著者の提示する生き抜くための12のルールは「背筋を伸ばして、胸を張れ」、「「助けるべき他者」として自分を扱う」、「あなたの最善を願う人と友達になりなさい」、「自分を今日のだれかではなく、昨日の自分と比べなさい」、「疎ましい行動はわが子にさせない」、「世界を批判する前に家のなかの秩序を正す」、「その場しのぎの利益ではなく、意義深いことを追求する」、「真実を語ろう。少なくとも」、「あなたが知らないことを相手は知っているかもしれないと考えて耳を傾ける」、「正直に、そして正確に話す」、「スケートボードをしている子どもの邪魔をしてはいけない」、「道で猫に出会ったときは、撫でてやろう」である。
上記のルールの中で最も印象的だったのは、Rule01の「背筋を伸ばして、胸を張れ」であった。ここでは、ロブスターとわれわれ人間との共通点が説明され、そこからこのルール「背筋を伸ばして、胸を張れ」が導かれる。ロブスターの社会で起こる競争・勝負で勝者と敗者が生まれるが、勝者はより高みに、敗者はより不利な状況へと向かうことになる。勝利が招き寄せる良いこと、敗北が招く悪いことが綿密に説明される。臨床心理士でもある著者の臨床からも例が挙げられ、興味深い。ロブスター、人間の状況を説明する根拠の一つとして、セロトニンが登場する。現代人にはなじみの物質である。敗北したロブスターにおいてはセロトニンの減少がみられるとのことで、これは人間におけるセロトニンの一般的な説明を考え、とても分かりやすいと感じられた。仮に廃車となったとしても、自ら姿勢をよくするべきであるという著者のメッセージは道理にかなったものであるように思われた。

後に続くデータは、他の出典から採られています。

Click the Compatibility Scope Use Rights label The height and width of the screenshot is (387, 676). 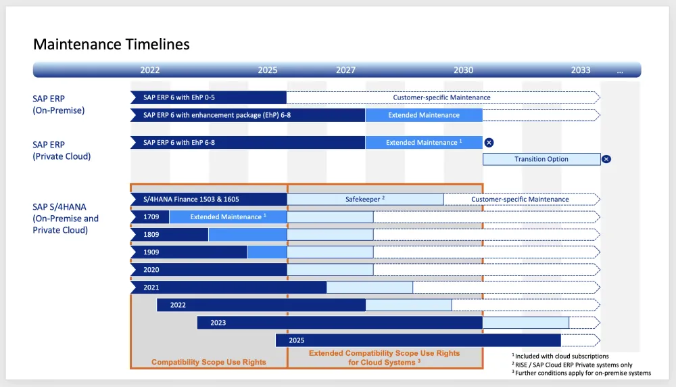point(208,362)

この本においてはビーイングという語が用いられる。その理由の一つとして、著者がハイデガーから影響を受けていることが挙げられている。
2.船山馨著/放浪家族(集英社、1979年)
船山馨の『放浪家族』は会社員の男性とその家族を中心に描かれた小説。とても面白かった。

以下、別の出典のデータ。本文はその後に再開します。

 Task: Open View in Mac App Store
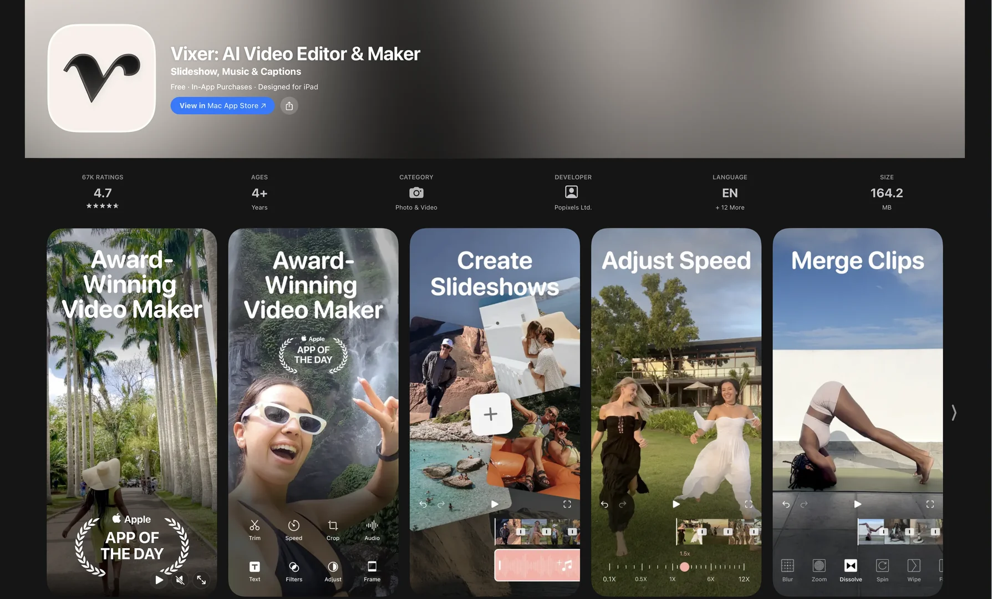[222, 105]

主人公の娘の北海道旅行を描いた章が印象に残った。支笏湖の風景などが登場する。
解説は進藤純孝。
著者紹介によると、著者船山馨は1914年札幌の生まれ。
3.五代ゆう著/グイン・サーガ第143巻 永訣の波濤(早川書房、2018年、電子書籍版)
グイン・サーガ143巻の『永訣の波濤』の中ではリギアのエピソードが面白かった。
「第一話 影はささやく」、「第二話 永訣の波濤」、「第三話 牢の中の聖者」、「第四話 ワルスタット虜囚」という構成。

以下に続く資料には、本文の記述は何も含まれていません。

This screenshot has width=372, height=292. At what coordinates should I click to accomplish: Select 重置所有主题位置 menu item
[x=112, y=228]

「第一話 影はささやく」の前半にはスーティが登場する。ストーリー展開にやや驚いた。
4.五代ゆう著/グイン・サーガ第144巻 流浪の皇女(早川書房、2018年、電子書籍版)
グイン・サーガ144巻の『流浪の皇女』は主人公登場ということもあり、ワルスタットのエピソード(第二話)を楽しんで読んだ。また、ゴーラ領を舞台とし、意外な展開を見せる第一話も面白かった。実務に長けており現実問題の処理に心を働かせるリギアと、避難の道中にありながら作曲に熱中するマリウスとが対照的で印象に残る。
「第一話 追うもの追われるもの」、「第二話 ワルスタットの客」、「第三話 聖都騒乱」、「第四話 流浪の皇女」という構成。
(敬称略)
(『船山馨の『放浪家族』』はサピエ図書館の点字データで読みました。点訳ボランティアの皆様と関係者の方々に感謝申し上げます。)